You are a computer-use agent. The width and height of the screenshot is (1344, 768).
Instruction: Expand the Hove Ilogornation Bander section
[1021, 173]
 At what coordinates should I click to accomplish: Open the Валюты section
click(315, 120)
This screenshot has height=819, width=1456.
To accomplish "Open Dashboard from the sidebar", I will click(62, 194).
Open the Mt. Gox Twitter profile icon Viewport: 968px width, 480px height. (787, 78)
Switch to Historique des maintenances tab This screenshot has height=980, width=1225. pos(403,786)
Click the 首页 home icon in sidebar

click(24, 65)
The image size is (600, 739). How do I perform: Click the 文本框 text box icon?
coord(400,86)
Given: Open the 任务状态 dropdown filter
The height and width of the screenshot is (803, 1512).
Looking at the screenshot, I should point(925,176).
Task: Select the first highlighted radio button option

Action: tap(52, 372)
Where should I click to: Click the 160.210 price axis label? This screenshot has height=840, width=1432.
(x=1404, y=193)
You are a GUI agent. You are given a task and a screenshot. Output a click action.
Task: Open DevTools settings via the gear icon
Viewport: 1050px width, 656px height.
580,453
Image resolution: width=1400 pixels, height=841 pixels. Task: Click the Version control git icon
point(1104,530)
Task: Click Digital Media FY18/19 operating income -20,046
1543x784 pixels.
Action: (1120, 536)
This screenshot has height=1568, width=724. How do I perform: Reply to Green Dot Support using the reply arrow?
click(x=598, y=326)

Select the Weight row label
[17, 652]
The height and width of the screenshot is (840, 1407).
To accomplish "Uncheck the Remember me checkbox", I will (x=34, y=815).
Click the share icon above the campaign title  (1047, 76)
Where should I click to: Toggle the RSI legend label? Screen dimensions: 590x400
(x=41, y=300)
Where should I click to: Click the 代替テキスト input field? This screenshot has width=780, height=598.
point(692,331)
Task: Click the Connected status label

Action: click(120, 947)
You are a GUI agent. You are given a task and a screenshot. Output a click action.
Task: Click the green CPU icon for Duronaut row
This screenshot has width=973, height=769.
***
Can you convert every line of the records above into a numbered list, skipping the blank lines?

1. You are a computer-use agent. The width and height of the screenshot is (1344, 768).
2. Instruction: Expand the Hove Ilogornation Bander section
3. [1021, 173]
4.  At what coordinates should I click to accomplish: Open the Валюты section
5. click(315, 120)
6. This screenshot has height=819, width=1456.
7. To accomplish "Open Dashboard from the sidebar", I will click(62, 194).
8. Open the Mt. Gox Twitter profile icon Viewport: 968px width, 480px height. (787, 78)
9. Switch to Historique des maintenances tab This screenshot has height=980, width=1225. pos(403,786)
10. Click the 首页 home icon in sidebar
11. click(24, 65)
12. The image size is (600, 739). How do I perform: Click the 文本框 text box icon?
13. coord(400,86)
14. Given: Open the 任务状态 dropdown filter
15. The height and width of the screenshot is (803, 1512).
16. Looking at the screenshot, I should point(925,176).
17. Task: Select the first highlighted radio button option
18. Action: tap(52, 372)
19. Where should I click to: Click the 160.210 price axis label? This screenshot has height=840, width=1432.
20. (x=1404, y=193)
21. You are a GUI agent. You are given a task and a screenshot. Output a click action.
22. Task: Open DevTools settings via the gear icon
23. Viewport: 1050px width, 656px height.
24. 580,453
25. Image resolution: width=1400 pixels, height=841 pixels. Task: Click the Version control git icon
26. point(1104,530)
27. Task: Click Digital Media FY18/19 operating income -20,046
28. 1543x784 pixels.
29. Action: (1120, 536)
30. This screenshot has height=1568, width=724. How do I perform: Reply to Green Dot Support using the reply arrow?
31. click(x=598, y=326)
32. Select the Weight row label
33. [17, 652]
34. The height and width of the screenshot is (840, 1407).
35. To accomplish "Uncheck the Remember me checkbox", I will (x=34, y=815).
36. Click the share icon above the campaign title  (1047, 76)
37. Where should I click to: Toggle the RSI legend label? Screen dimensions: 590x400
38. (x=41, y=300)
39. Where should I click to: Click the 代替テキスト input field? This screenshot has width=780, height=598.
40. point(692,331)
41. Task: Click the Connected status label
42. Action: click(120, 947)
43. You are a GUI agent. You are given a task and a screenshot. Output a click action.
44. Task: Click the green CPU icon for Duronaut row
45. This screenshot has width=973, height=769.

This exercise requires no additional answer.